Mark data as sensitive in python

Question:

I need to store a user’s password for a short period of time in memory. How can I do so yet not have such information accidentally disclosed in coredumps or tracebacks? Is there a way to mark a value as “sensitive”, so it’s not saved anywhere by a debugger?

Asked By: lfaraone

||

Answers:

No way to “mark as sensitive”, but you could encrypt the data in memory and decrypt it again when you need to use it — not a perfect solution but the best I can think of.

Answered By: Alex Martelli
  • XOR with a one-time pad stored separately
  • always store salted hash rather than password itself

or, if you’re very paranoid about dumps, store unique random key in some other place, e.g. i a different thread, in a registry, on your server, etc.

Answered By: ilya n.

Edit

I have made a solution that uses ctypes (which in turn uses C) to zero memory.

import sys
import ctypes

def zerome(string):
    location = id(string) + 20
    size     = sys.getsizeof(string) - 20

    memset =  ctypes.cdll.msvcrt.memset
    # For Linux, use the following. Change the 6 to whatever it is on your computer.
    # memset =  ctypes.CDLL("libc.so.6").memset

    print "Clearing 0x%08x size %i bytes" % (location, size)

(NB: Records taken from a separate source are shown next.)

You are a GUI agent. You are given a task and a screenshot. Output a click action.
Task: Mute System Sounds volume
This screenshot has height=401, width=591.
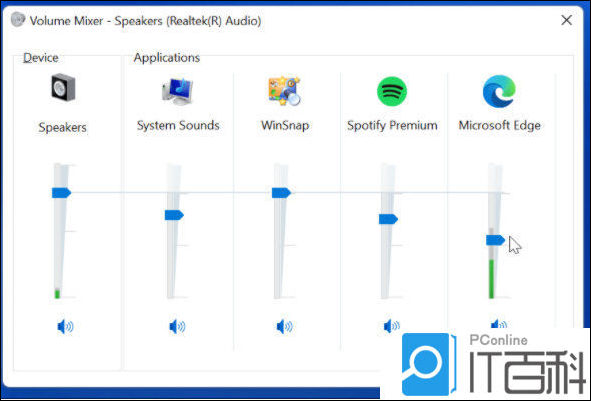click(177, 326)
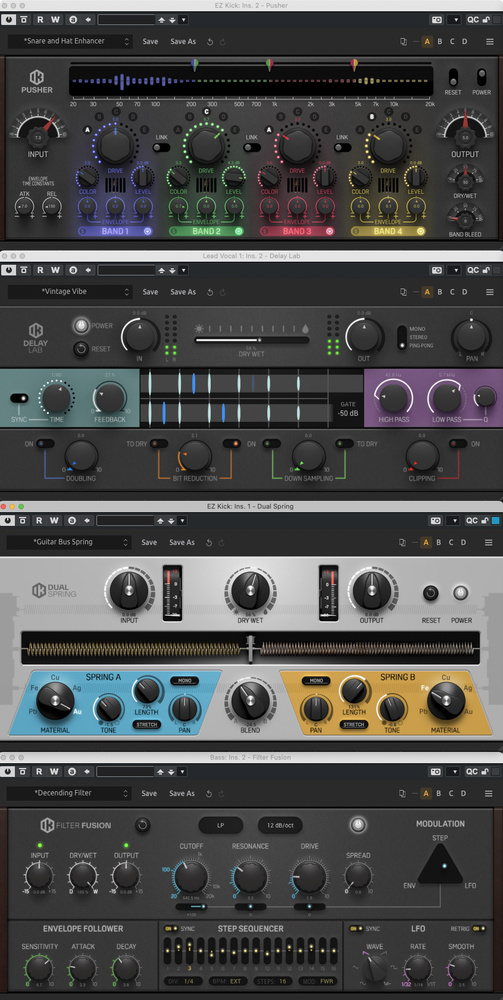Toggle the LINK switch between Band 1 and 2
Viewport: 503px width, 1000px height.
pyautogui.click(x=162, y=147)
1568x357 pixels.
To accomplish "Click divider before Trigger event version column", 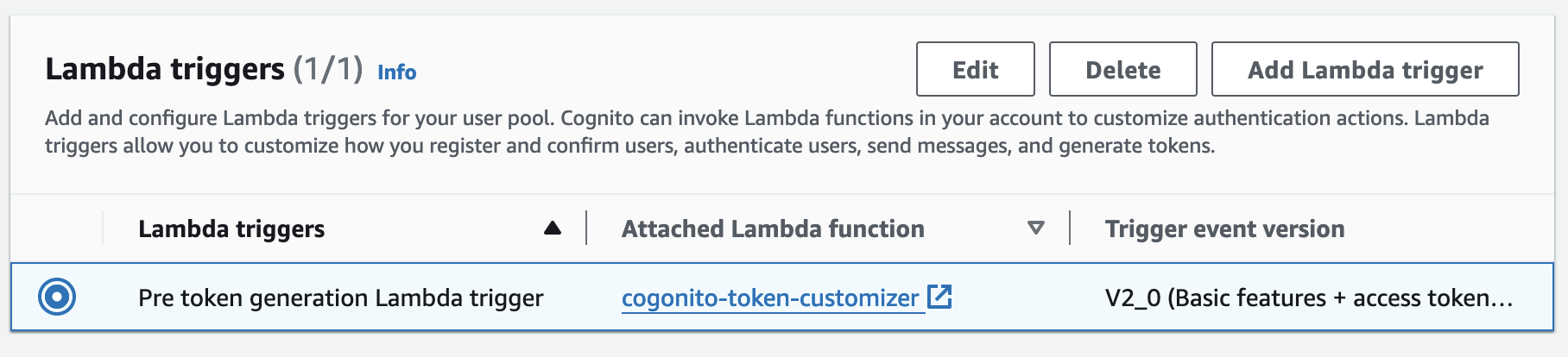I will pyautogui.click(x=1070, y=228).
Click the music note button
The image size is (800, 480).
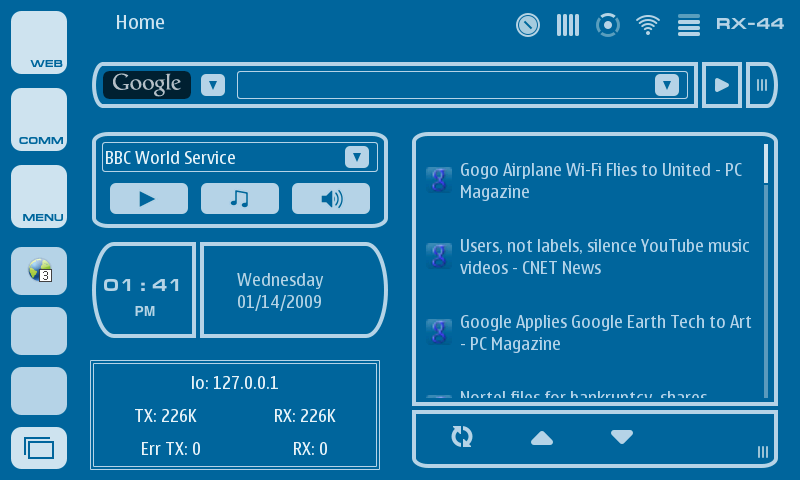tap(239, 199)
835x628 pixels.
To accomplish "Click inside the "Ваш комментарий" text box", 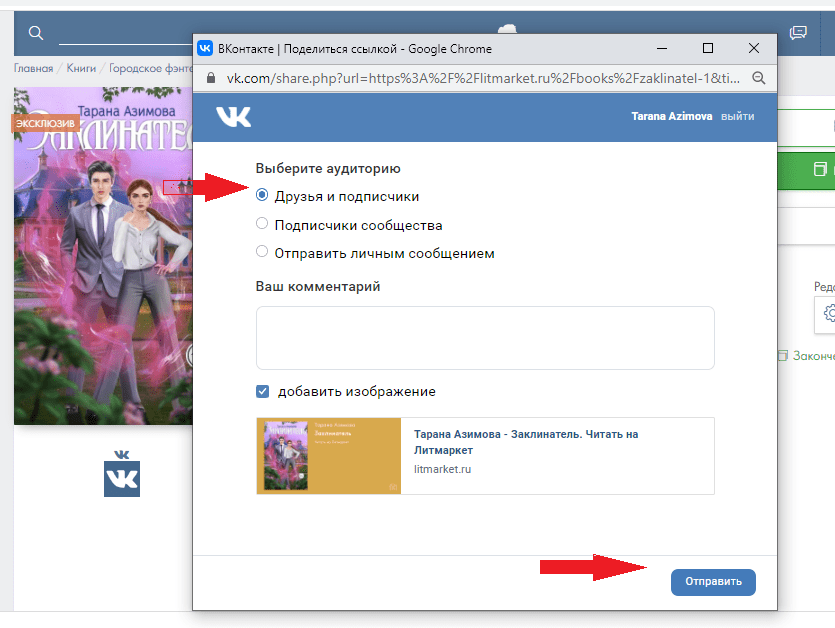I will [485, 338].
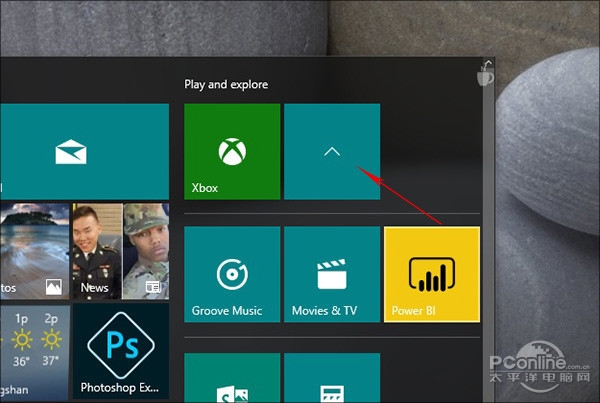Start Power BI from yellow tile
Screen dimensions: 600x403
point(432,274)
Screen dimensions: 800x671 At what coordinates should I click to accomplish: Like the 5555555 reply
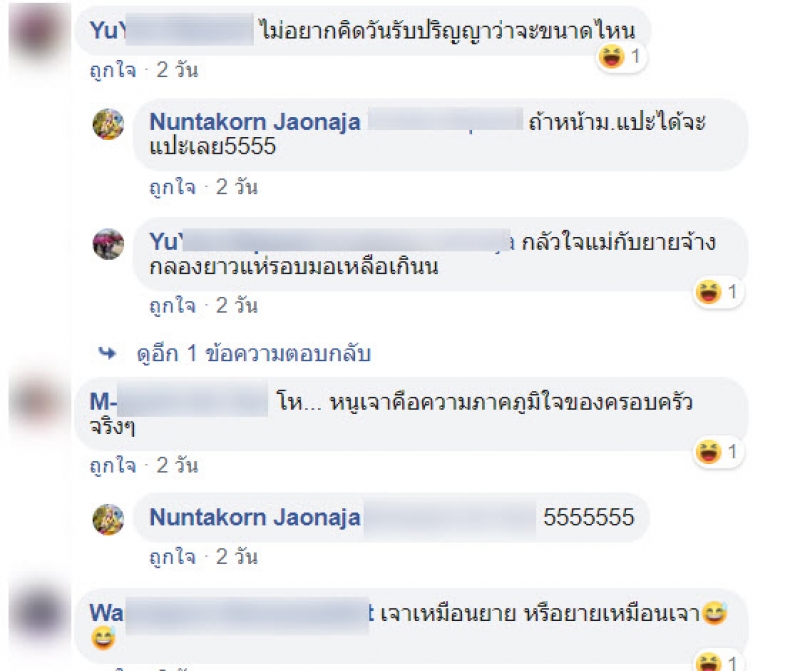pos(172,557)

    memset(location, 0, size)

I make no guarantees of the safety of this code. It is tested to work on x86 and CPython 2.6.2. A longer writeup is here.

Decrypting and encrypting in Python will not work. Strings and Integers are interned and persistent, which means you are leaving a mess of password information all over the place.

Hashing is the standard answer, though of course the plaintext eventually needs to be processed somewhere.

The correct solution is to do the sensitive processes as a C module.

But if your memory is constantly being compromised, I would rethink your security setup.

Answered By: Unknown

The only solution to this is to use mutable data structures. That
is, you must only use data structures that allow you to dynamically
replace elements. For example, in Python you can use lists to store an
array of characters. However, every time you add or remove an element
from a list, the language might copy the entire list behind your back
,
depending on the implementation details. To be safe, if you have to
dynamically resize a data structure, you should create a new one, copy
data, and then write over the old one
. For example:

def paranoid_add_character_to_list(ch, l):
  """Copy l, adding a new character, ch.  Erase l.  Return the result."""
  new_list = []
  for i in range(len(l)):
    new_list.append(0)
  new_list.append(ch)
  for i in range(len(l)):
    new_list[i] = l[i]
    l[i] = 0
  return new_list

Source: http://www.ibm.com/developerworks/library/s-data.html

  • Author: John Viega ([email protected]) is co-author of Building Secure
    Software (Addison-Wesley, 2001) and Java Enterprise Architecture
    (O’Reilly and Associates, 2001). John has authored more than 50
    technical publications, primarily in the area of software security.
    He also wrote Mailman, the GNU Mailing List Manager and ITS4, a tool
    for finding security vulnerabilities in C and C++ code.
Answered By: Alvarolm

based on culix’s answer: the following works with Linux 64-bit architecture.
Tested on Debian based systems.

import sys 
import ctypes

def erase(var_to_erase):
    strlen = len(var_to_erase)
    offset = sys.getsizeof(var_to_erase) - strlen - 1
    ctypes.memset(id(var_to_erase) + offset, 0, strlen)
    del var_to_erase               # derefrencing the pointer.
Answered By: nightm4re